## Aim of the exercise:
Go through the records and count the lines where the string "each" occurs. Reply with the number only.

Data entries
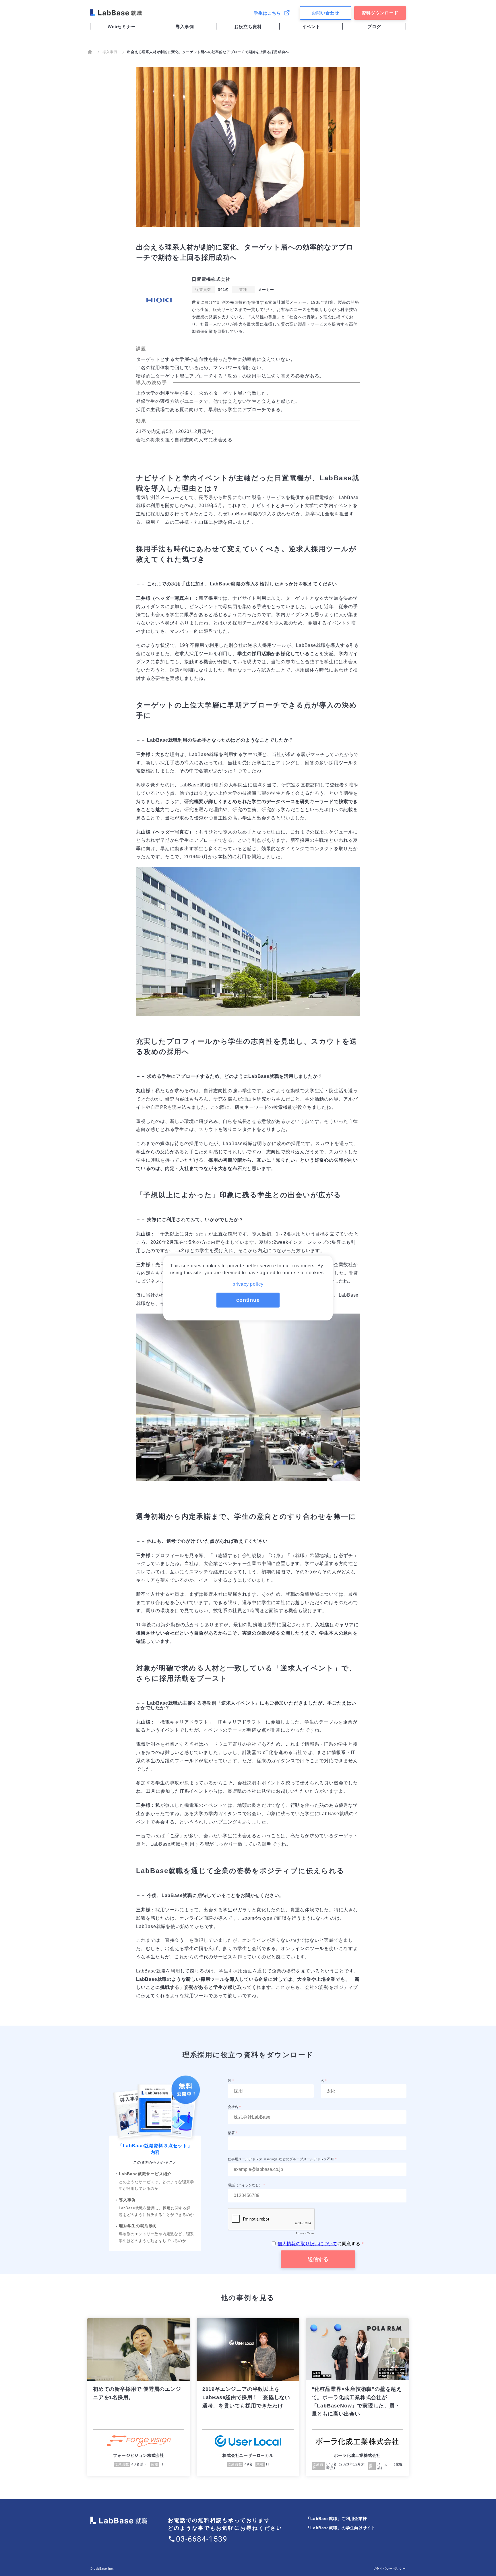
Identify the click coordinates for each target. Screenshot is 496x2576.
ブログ (374, 26)
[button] (248, 1282)
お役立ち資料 (248, 26)
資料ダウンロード (380, 12)
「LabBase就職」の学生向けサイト (340, 2527)
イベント (311, 26)
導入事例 (185, 26)
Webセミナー (122, 26)
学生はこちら (267, 13)
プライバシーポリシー (389, 2568)
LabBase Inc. (104, 2568)
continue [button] (247, 1300)
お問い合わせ (325, 12)
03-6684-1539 (202, 2539)
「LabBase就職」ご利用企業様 (336, 2518)
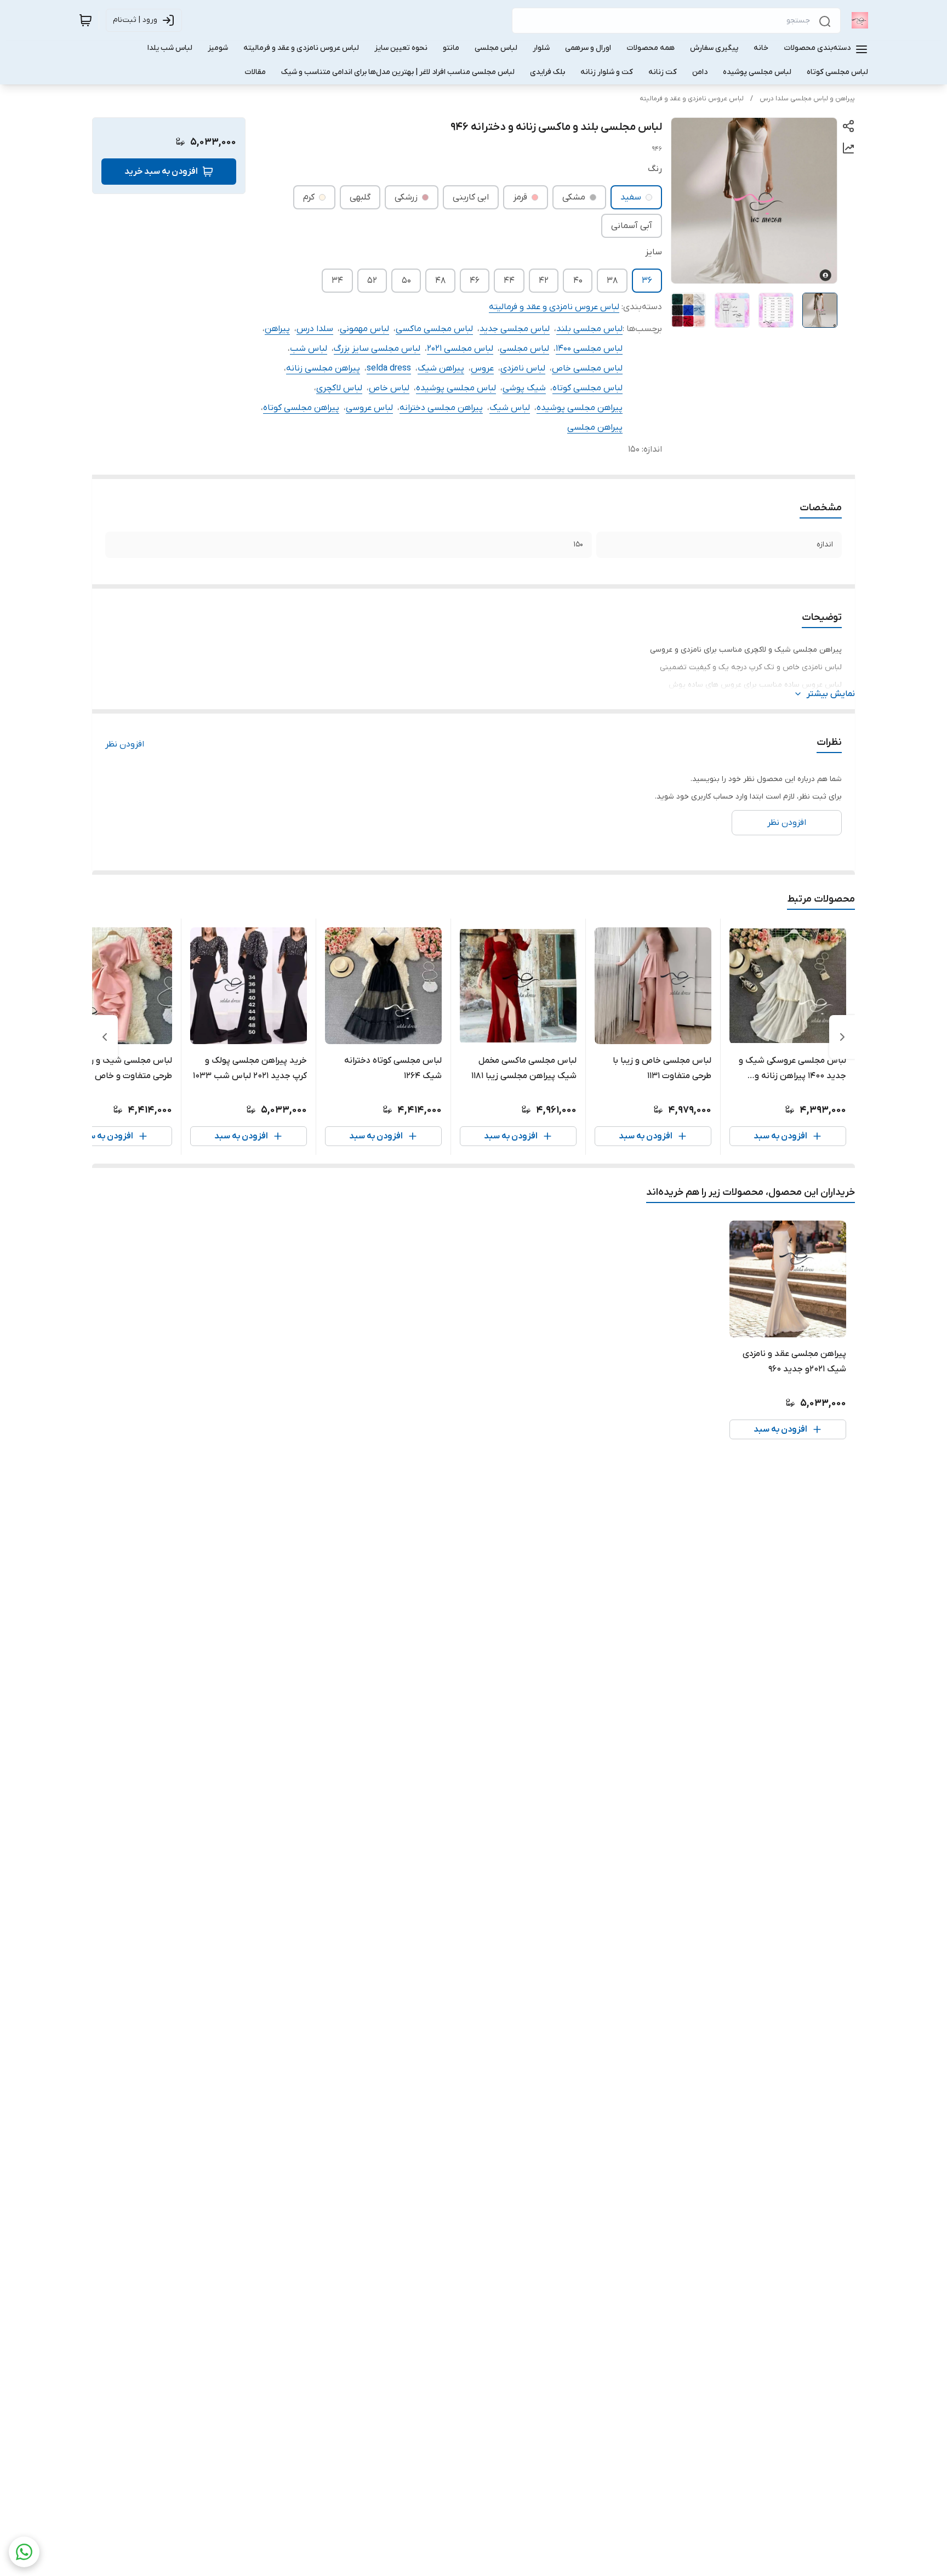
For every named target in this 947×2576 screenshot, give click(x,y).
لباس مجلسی (524, 348)
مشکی (573, 197)
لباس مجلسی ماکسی (434, 328)
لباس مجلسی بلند (589, 328)
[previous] (842, 1037)
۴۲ (544, 280)
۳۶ (647, 280)
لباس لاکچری (339, 388)
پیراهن (277, 328)
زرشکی (406, 197)
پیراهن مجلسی (595, 427)
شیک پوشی (524, 388)
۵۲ (372, 280)
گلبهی (360, 197)
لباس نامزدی (522, 368)
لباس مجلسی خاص (587, 368)
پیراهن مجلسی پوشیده (580, 407)
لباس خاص (389, 388)
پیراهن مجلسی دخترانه (441, 407)
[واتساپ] (24, 2552)
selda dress (389, 368)
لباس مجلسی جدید (515, 328)
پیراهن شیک (441, 368)
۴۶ (475, 280)
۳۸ (612, 280)
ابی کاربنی (471, 197)
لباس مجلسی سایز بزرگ (377, 348)
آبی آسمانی (631, 225)
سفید (630, 197)
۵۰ (406, 280)
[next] (105, 1037)
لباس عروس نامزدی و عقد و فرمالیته (692, 98)
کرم (309, 197)
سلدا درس (314, 328)
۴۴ (509, 280)
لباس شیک (509, 407)
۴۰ (578, 280)
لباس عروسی (369, 407)
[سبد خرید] (85, 20)
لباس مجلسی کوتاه (587, 388)
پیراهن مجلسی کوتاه (301, 407)
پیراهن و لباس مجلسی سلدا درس (807, 98)
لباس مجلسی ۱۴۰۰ (589, 348)
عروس (482, 368)
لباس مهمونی (364, 328)
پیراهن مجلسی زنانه (323, 368)
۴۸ (440, 280)
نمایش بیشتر (831, 693)
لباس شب (308, 348)
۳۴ (337, 280)
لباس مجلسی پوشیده (456, 388)
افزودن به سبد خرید (161, 171)
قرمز (520, 197)
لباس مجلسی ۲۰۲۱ (460, 348)
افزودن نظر (124, 744)
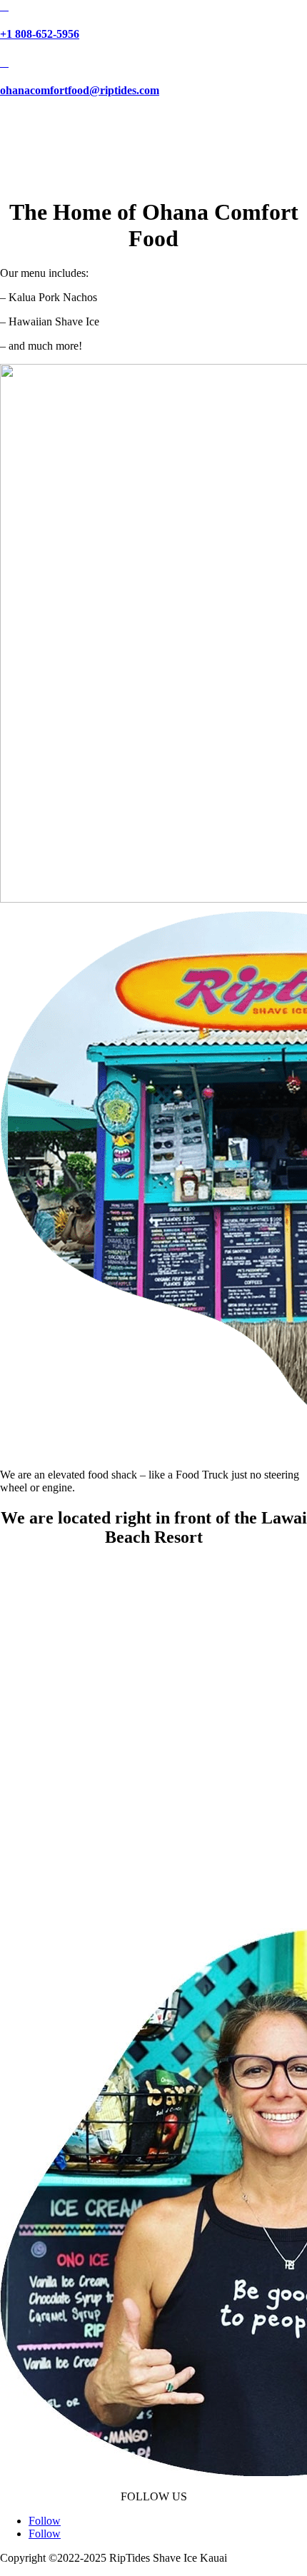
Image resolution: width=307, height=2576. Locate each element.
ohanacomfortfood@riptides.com (79, 90)
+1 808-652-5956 (39, 34)
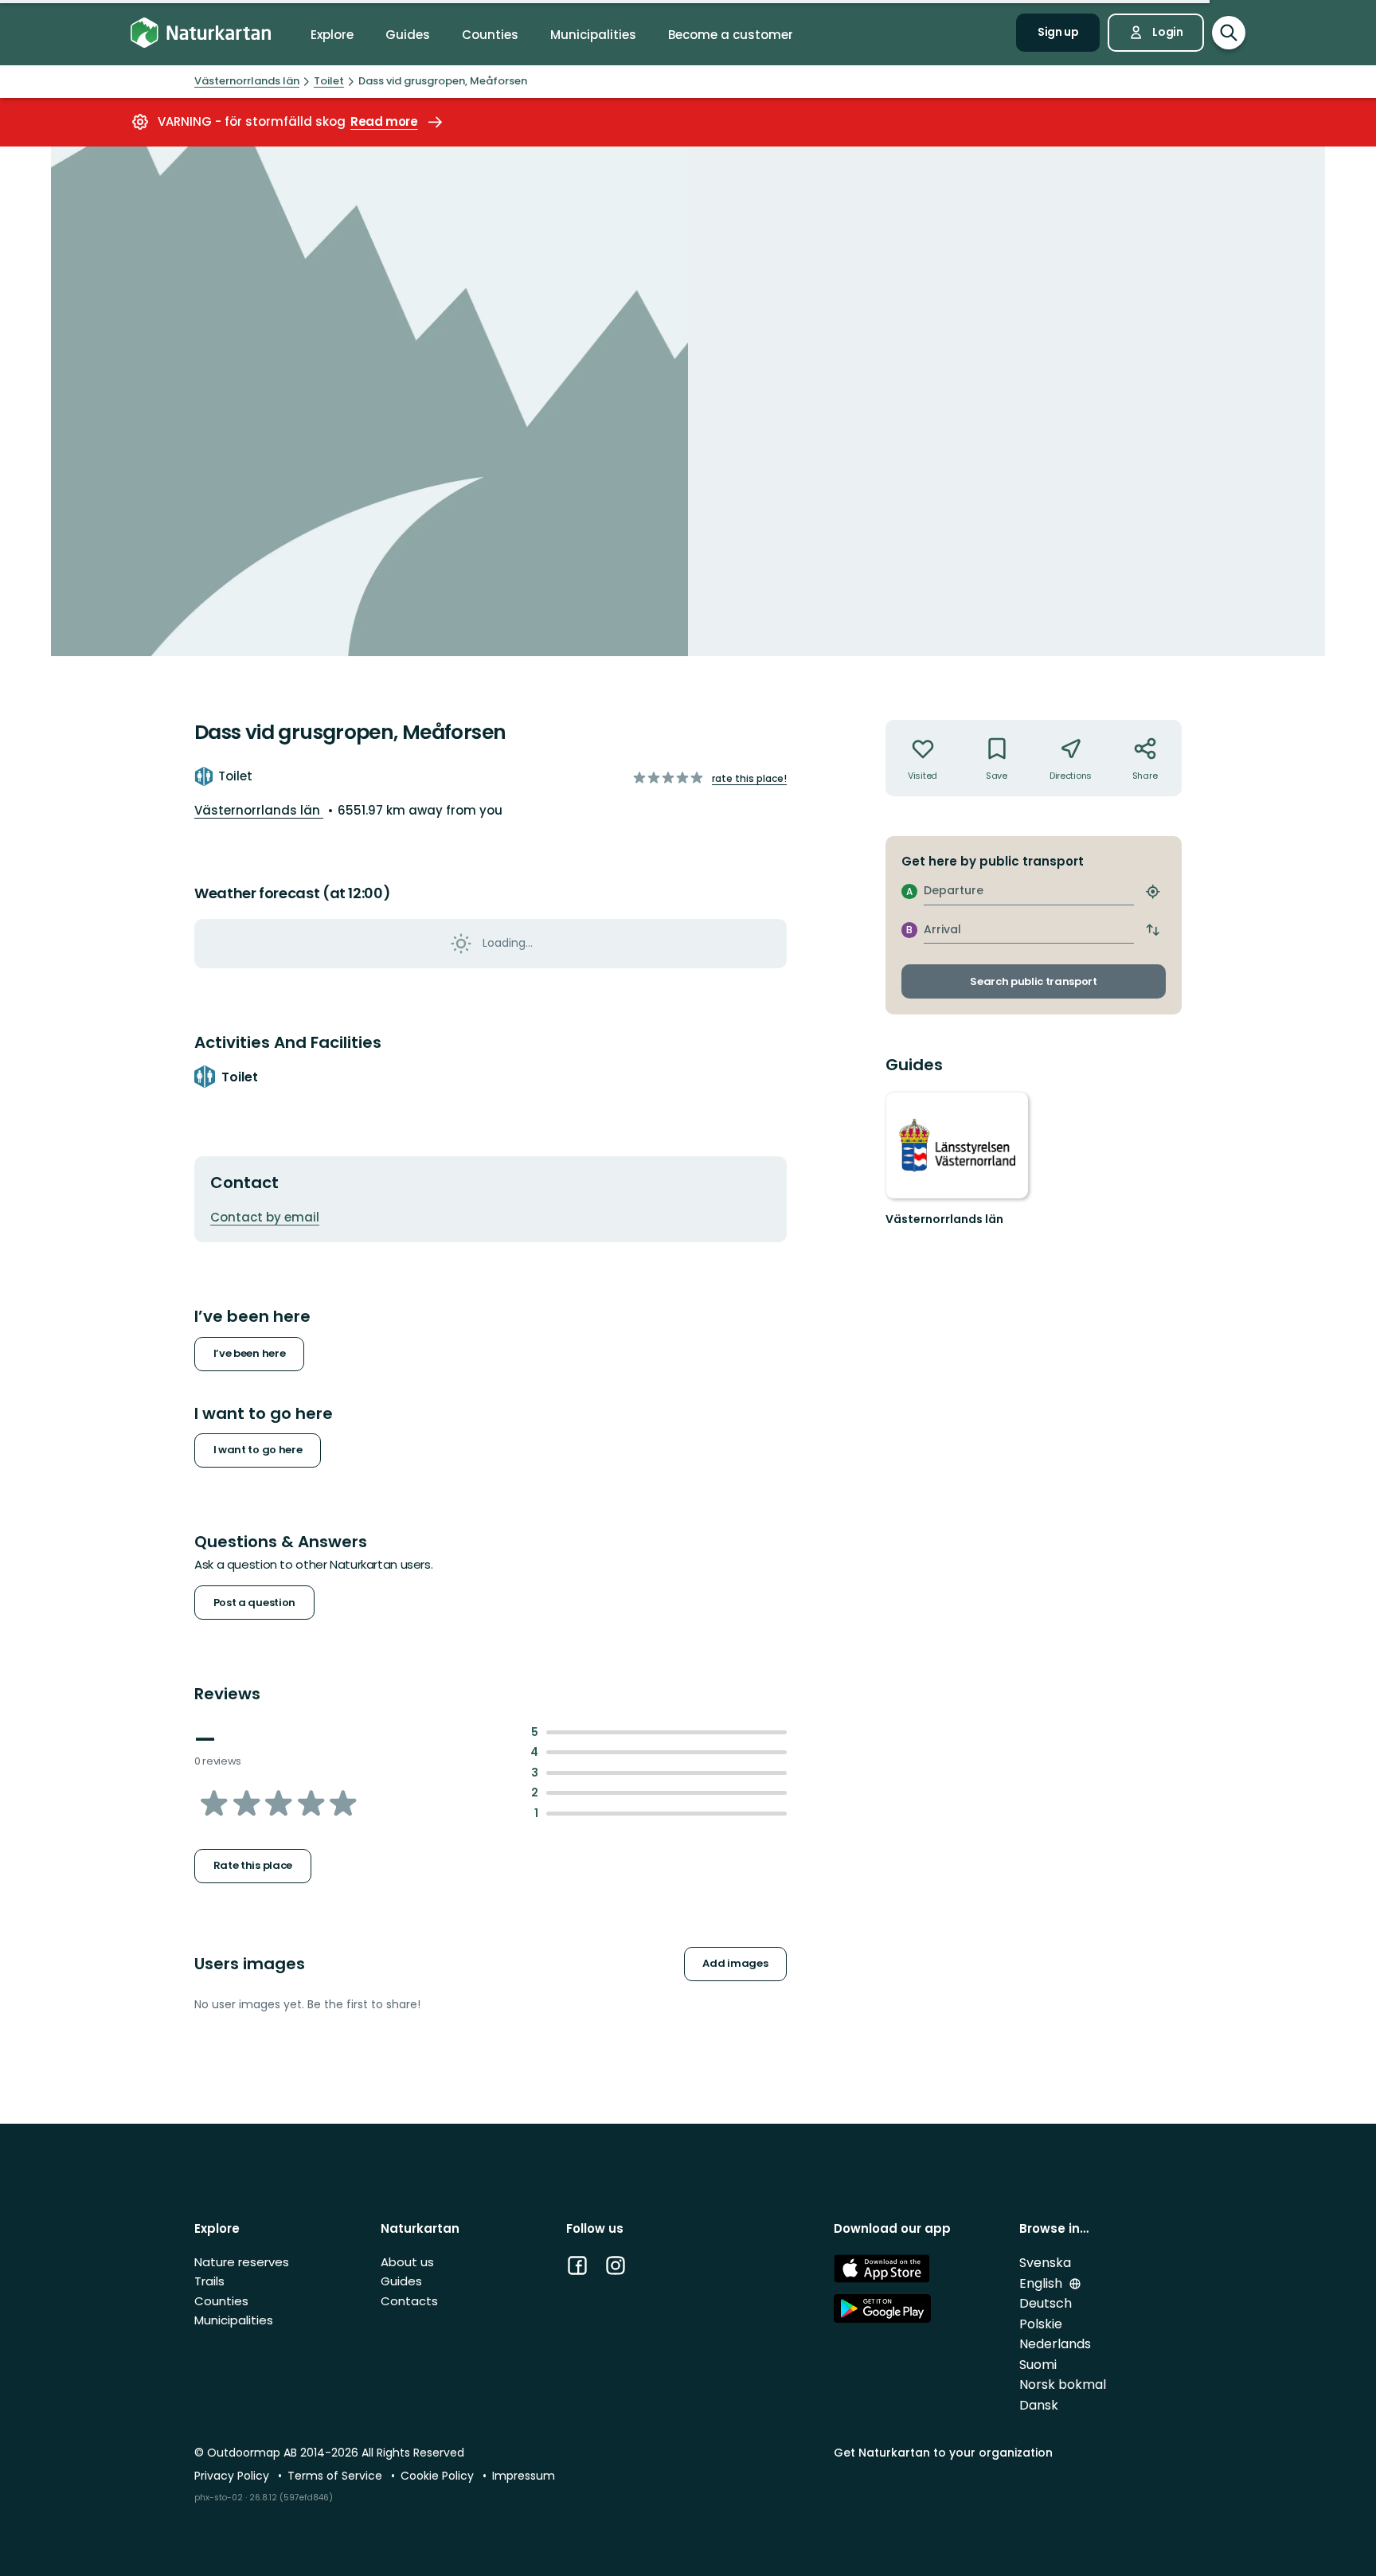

## The answer:
2